Bungi jump in Cairns



There is only one place to Bungy jump in Australia and that is in Cairns. Located in the rainforest, 20 mins from the CBD, AJ Hackett is the bungy originals and there can jump in many styles, swing and skywalk.

It was AJ Hackett the Kiwi who invented the modern bungy in pursuit of the ultimate adrenalin buzz. In 1987, he jumped illegally from the Eiffel Tower and that is how he launched bungy jumping to the world. Almost 30 years later and millions of jumps, AJ Hackett now operates the world's most innovative gravity related products anywhere on the planet.
Back in the 1980s, AJ Hackett was a young Auckland builder with a passion for thrill-inducing sports. Then he discovered a ritual by Pentecost Islanders by which men throw themselves off 35 metre-high wooden towers, with their ankles attacked to vines. This ancient ritual is believed to ensure a good yam harvest on the island in Vanatu.
He didn't think much of this daring activity until he met Aucklander Chris Sigglekow in the early 1980s. As a video editor, Chris had seen 1970s video footage of a British group calling themselves the Oxford University Dangerous Sports Club, with young men undertaking a modern version of the Vanuatu jump. However, instead of wooden towers, the British men jumped off the Golden Gate Bridge in San Francisco.
Chris had been inspired by the group's adventures and had already tried making a bungy cord with a parachute harness and jumping off the Pelorus Bridge in Marlborough, New Zealand. But the jump didn't go as planned so Chris shelved the idea till he met AJ. Together, they decided that if they could make the activity safe, then they could pursue it further.

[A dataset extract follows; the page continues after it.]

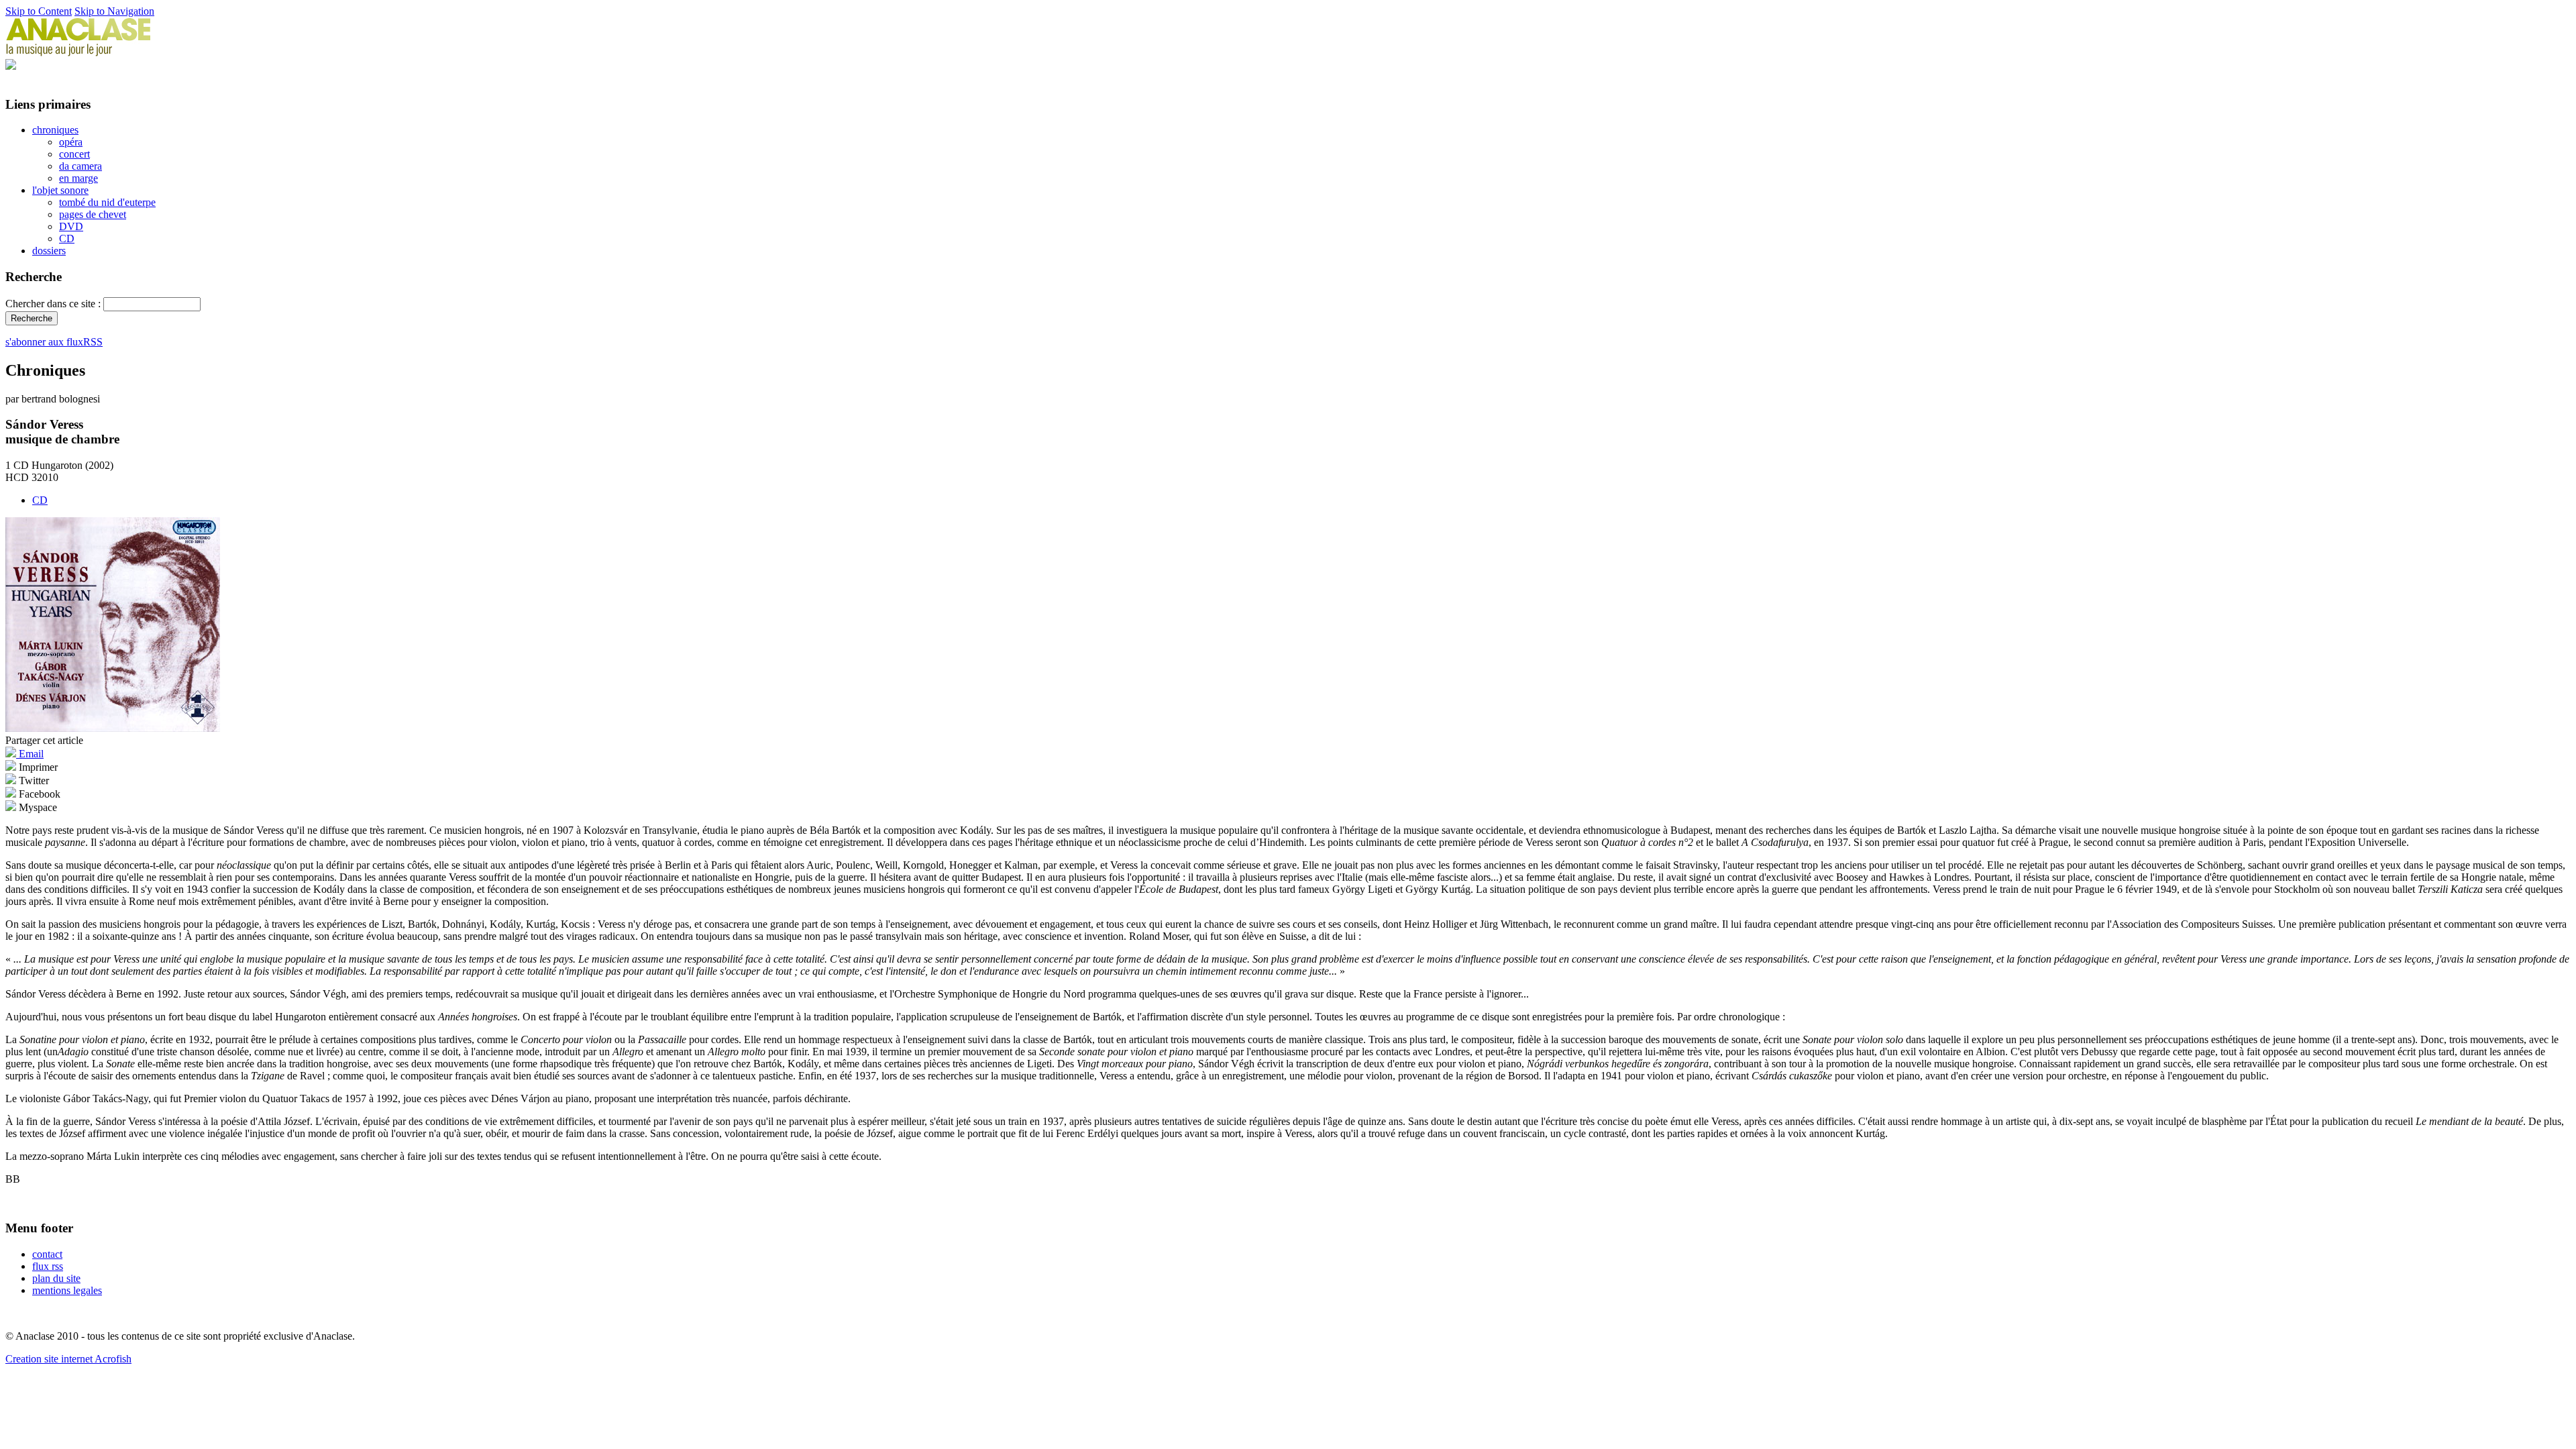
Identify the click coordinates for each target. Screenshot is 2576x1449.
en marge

“We decided, ok, let's suss out first of all if we can make this thing predictable. If we can't make it predictable then we stop – because I like a challenge but I don't like pain. I don't want to kill myself but I like to have some fun,” AJ says. Therefore, they approached the Department of Scientific and Industrial research and there they discovered a mathematical formula for the bungy cord rubber.
“What we discovered was that if you took a single strand of the rubber and stretched it to 6.7-times its length, it would snap. But at four-times its length, it was only using 15 per cent of its breaking strain,” AJ explains.
“All we had to know was the height of the bridge that we were jumping from, divide it by four, less a couple of metres for the length of the person and the harness webbing attachment to the bungy, and that would be the length of the cord.”
They proceeded to test their bungy cord at the Greenhithe Bridge in Auckland. First they tried with a bag full of lead and rocks and then they tested it out themselves. They both jumped off and it worked perfectly. That is where the story began. They tried it a few more times with more friends jumping off the Auckland Harbour Bridge, until the time came to fly out to France.
When they arrived in France, they approached some scientists to find out how the bungy cord rubber would handle in freezing cold situations. “I had this dream of jumping from a cable car into the snow and skiing off. It was kind of this romantic vision,” AJ says. Since it could be done, he convinced management at Tignes ski resort to let him jump head-first off a cable car. This was to be the first of many “extreme” jumps, but it was compared to his famous Eiffel Tower jump in Paris, June 26, 1987.
“When we'd first arrived in Paris we drove past the Eiffel Tower and I thought wow, that's a really beautiful structure, I'd love to jump off this building,” he recalls “So I measured the tower, figured it out how to jump from it, sorted out how the security worked, where the cameras were and all that sort of thing. One evening in Paris a big team of us went up to the tower. It was just closing, the girls were carrying bungy under their dresses, and in backpacks we had ropes and gear and camera crews and sleeping bags. Security all disappeared and so we settled in for the night and early the next morning the alarm went off too late so it was a rush job trying to get it rigged up, and finally we were ready to go. Anyway I jumped, the jump went perfectly and I was really happy to pull it off. And then the gendarmerie [French police] came from everywhere. They couldn't figure out what was going on at all. And the rest is history, really.”
AJ's stunt attracted media attention at a global scale. With the best publicity he could ask for, he returned to New Zealand and set up the world's first commercial bungy site in Ohajune in March 1988. And the rest is History.